Sunday, May 16, 2004
Transcendental Etude III
Variants of such moments had come upon her since childhood, moments when the world seemed strange and unfamiliar, a dizzying newborn sensation, an ictus of jamais vu. After awhile she'd come to live with the mild accesses of disorientation. She's come to call them "the strangeness," and found descriptions in psychiatric texts and existential novels that reassured her they were within the continuum of human experience and not some menacing visitation unique to her. Sometimes, still, looking in the bathroom mirror, she is overtaken by the paradoxically familiar strangeness. Who is that ? Who am I ? How peculiar it all is ! How peculiar that the most ordinary thing -- being itself -- should feel so strange !
Life, of course, quickly resumes its ordinary face. She disengages from the gaze in the mirror, washes her hands, and moves on to the next task, blaming her temporal lobe, Sartre, stress, diet, Republicans, whatever post hoc propter hoc excuse seems cogent at the moment.
Who would have thought the strangeness could grow even stranger ?
She was sitting at her desk between patients. It was the depths of Friday afternoon. The afternoon caffeine boost had yet to kick in. Suddenly everything seemed to shift. The focus blurred, the gain was turned down. The digital image fractured, the zoom changed.
Everything seemed equivalent, absolutely fungible. Cut from the same cloth, made of the same stuff: membrane and ion. A diabolical synesthesia. Text reduced to one gutteral syllable of want. It was almost, but not quite, a transparency. More like a threadbaring, a wearing thin at the elbow points of being.

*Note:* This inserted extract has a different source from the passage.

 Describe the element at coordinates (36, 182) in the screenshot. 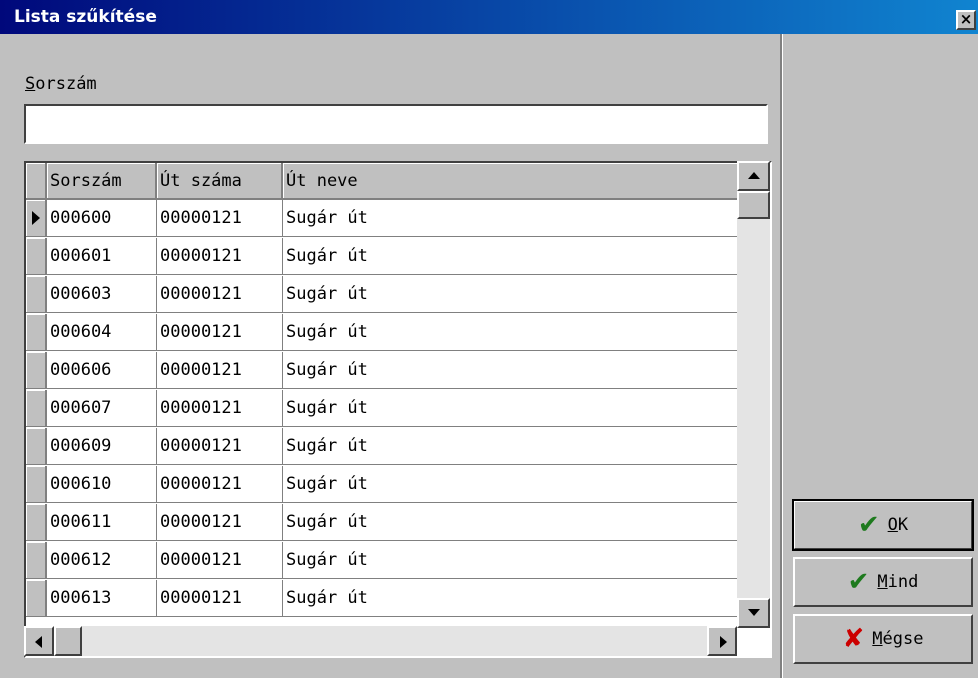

Desk, pen, chart; the footfall of the roofers overhead, the slatted sunlight throught the blind; cool breeze and tobacco smoke through the window; boredom, anxiety, irritation; headache, dirty coffee cup; each thought, sensation, perception all the same, undifferentiated brain stuff, from love to terror, from trash to art, from self to beloved.
She covered her face with her hands, covering the world's and her own nakedness in one oddly prayer-like gesture.